Brasil rebaixa relações com Argentina após insultos
Decisão do Itamaraty
O governo do Brasil rebaixou o nível das relações bilaterais com a Argentina após sucessivas agressões do presidente argentino Javier Milei ao presidente Luiz Inácio Lula da Silva e ao Supremo Tribunal Federal (STF). O Ministério das Relações Exteriores determinou que o embaixador Julio Bitelli não retorne a Buenos Aires enquanto os ataques prosseguirem e que o país será representado por um Encarregado de Negócios, cargo de nível inferior. A medida foi justificada pelo Itamaraty como resposta a insultos considerados um desrespeito inaceitável às instituições e à chefia de Estado e será mantida enquanto houver reiteradas ofensas públicas.

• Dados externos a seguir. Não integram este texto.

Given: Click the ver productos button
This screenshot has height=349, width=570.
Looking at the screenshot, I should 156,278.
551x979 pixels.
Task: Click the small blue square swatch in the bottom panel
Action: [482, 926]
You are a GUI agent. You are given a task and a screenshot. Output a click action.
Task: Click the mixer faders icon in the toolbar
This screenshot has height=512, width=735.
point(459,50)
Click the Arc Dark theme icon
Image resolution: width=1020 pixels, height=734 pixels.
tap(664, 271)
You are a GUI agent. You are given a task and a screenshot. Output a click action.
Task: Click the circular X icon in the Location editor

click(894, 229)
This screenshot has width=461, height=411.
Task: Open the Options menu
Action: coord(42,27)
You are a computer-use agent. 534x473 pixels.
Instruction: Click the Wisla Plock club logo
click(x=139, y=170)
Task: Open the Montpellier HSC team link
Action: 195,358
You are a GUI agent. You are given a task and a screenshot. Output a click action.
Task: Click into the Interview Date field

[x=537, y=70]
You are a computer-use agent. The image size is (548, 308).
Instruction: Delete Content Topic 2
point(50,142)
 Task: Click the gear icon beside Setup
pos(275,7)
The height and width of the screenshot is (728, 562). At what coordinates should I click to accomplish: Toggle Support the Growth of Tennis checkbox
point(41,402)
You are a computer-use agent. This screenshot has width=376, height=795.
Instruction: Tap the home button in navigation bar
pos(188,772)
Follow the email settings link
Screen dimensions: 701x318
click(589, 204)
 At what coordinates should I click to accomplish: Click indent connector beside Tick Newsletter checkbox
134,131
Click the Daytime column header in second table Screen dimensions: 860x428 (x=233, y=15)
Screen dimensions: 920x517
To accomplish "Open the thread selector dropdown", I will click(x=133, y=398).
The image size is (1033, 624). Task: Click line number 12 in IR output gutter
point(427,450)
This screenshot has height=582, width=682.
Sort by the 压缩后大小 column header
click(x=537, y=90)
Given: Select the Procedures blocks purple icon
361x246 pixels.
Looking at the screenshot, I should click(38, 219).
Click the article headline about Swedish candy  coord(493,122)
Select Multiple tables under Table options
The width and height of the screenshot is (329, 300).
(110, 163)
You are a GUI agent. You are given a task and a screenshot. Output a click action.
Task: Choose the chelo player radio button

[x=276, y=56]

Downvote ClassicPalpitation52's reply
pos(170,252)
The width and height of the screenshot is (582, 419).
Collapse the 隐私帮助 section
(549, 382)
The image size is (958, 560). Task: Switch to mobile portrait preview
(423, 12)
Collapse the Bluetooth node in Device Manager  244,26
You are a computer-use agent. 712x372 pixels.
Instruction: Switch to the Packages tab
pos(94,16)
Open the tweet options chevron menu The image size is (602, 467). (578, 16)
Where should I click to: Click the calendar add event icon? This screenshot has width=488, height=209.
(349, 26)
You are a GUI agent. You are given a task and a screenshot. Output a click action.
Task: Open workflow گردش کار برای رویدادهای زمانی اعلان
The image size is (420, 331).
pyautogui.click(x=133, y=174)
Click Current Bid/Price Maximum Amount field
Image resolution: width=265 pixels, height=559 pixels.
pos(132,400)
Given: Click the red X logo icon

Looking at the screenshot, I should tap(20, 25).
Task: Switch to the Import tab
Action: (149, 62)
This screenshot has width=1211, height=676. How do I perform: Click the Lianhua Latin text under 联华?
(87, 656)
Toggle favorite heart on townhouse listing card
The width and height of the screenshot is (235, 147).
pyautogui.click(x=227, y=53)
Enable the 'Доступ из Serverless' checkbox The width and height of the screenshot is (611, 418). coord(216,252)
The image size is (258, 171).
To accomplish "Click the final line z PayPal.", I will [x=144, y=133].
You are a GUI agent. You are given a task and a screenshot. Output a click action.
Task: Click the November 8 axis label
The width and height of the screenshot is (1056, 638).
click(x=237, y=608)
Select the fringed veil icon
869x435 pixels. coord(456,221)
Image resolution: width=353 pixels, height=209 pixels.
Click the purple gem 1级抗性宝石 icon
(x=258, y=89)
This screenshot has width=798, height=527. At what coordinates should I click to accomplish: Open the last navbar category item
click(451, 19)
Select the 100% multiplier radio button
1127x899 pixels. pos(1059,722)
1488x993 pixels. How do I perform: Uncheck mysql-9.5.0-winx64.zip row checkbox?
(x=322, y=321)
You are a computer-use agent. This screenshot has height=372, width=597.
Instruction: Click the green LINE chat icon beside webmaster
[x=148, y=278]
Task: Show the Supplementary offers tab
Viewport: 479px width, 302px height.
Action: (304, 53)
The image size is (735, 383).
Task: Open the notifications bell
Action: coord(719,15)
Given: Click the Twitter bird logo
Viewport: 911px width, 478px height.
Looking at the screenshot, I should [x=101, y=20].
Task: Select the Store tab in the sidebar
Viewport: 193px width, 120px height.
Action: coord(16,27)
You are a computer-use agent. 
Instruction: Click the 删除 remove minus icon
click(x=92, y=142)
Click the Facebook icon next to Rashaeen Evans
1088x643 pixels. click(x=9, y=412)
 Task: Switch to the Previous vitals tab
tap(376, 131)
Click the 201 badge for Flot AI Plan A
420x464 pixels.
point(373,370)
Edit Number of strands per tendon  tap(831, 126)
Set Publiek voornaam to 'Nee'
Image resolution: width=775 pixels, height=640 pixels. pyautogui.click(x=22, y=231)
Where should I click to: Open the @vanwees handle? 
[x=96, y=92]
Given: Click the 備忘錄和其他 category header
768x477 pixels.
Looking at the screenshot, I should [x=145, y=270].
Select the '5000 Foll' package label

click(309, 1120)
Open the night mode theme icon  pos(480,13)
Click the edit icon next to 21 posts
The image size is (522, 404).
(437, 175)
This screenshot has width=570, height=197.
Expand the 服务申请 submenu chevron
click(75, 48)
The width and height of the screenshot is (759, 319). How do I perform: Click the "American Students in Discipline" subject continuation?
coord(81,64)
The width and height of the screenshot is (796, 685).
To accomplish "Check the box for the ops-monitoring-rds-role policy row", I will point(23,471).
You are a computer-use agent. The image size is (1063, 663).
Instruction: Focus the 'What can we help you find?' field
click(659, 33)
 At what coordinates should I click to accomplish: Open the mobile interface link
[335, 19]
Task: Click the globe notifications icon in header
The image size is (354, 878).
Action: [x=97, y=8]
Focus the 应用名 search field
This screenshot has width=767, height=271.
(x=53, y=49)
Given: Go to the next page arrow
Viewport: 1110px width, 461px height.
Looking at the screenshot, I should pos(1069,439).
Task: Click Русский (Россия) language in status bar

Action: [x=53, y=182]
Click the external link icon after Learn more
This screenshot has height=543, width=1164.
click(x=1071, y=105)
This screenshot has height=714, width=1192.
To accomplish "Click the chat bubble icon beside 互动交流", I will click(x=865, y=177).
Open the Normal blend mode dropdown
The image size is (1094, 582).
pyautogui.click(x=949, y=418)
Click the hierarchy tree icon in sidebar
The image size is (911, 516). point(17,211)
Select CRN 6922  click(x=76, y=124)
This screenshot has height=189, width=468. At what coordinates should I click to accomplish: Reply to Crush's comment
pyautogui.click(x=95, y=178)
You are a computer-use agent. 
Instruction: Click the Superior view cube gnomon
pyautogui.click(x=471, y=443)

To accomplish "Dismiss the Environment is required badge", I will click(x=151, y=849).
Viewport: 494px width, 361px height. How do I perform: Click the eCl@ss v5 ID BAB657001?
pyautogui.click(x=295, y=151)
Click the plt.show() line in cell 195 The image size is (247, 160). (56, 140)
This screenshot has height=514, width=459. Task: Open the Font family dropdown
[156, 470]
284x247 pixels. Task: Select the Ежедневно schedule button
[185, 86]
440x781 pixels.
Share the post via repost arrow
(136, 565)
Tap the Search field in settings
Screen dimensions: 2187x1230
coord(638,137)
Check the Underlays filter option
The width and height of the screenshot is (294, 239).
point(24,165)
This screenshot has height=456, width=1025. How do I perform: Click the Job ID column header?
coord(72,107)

Em 26 de julho, o embaixador Bitelli foi convocado a voltar a Brasília depois que Milei insultou Lula em convenção do Partido Liberal (PL) que oficializou a candidatura do senador Flávio Bolsonaro à Presidência; na ocasião Milei chamou Lula de “presidiário” e, posteriormente, voltou a ofendê‑lo com termos como “ladrão” e “lixo socialista”, além de ataques ao ministro do STF Alexandre de Moraes. A Argentina classificou a decisão brasileira como unilateral e motivada por razões “puramente ideológicas”, segundo nota divulgada nas redes sociais; a imprensa argentina descreveu a medida como uma “dura sanção diplomática” e uma “crise sem precedentes” que preocupa o empresariado. O Brasil é o principal parceiro comercial da Argentina, destino de 12,6% das exportações argentinas de janeiro a junho deste ano, e em 2025 a Argentina foi o terceiro destino das exportações brasileiras, com US$ 18,1 bilhões (5,2% do total).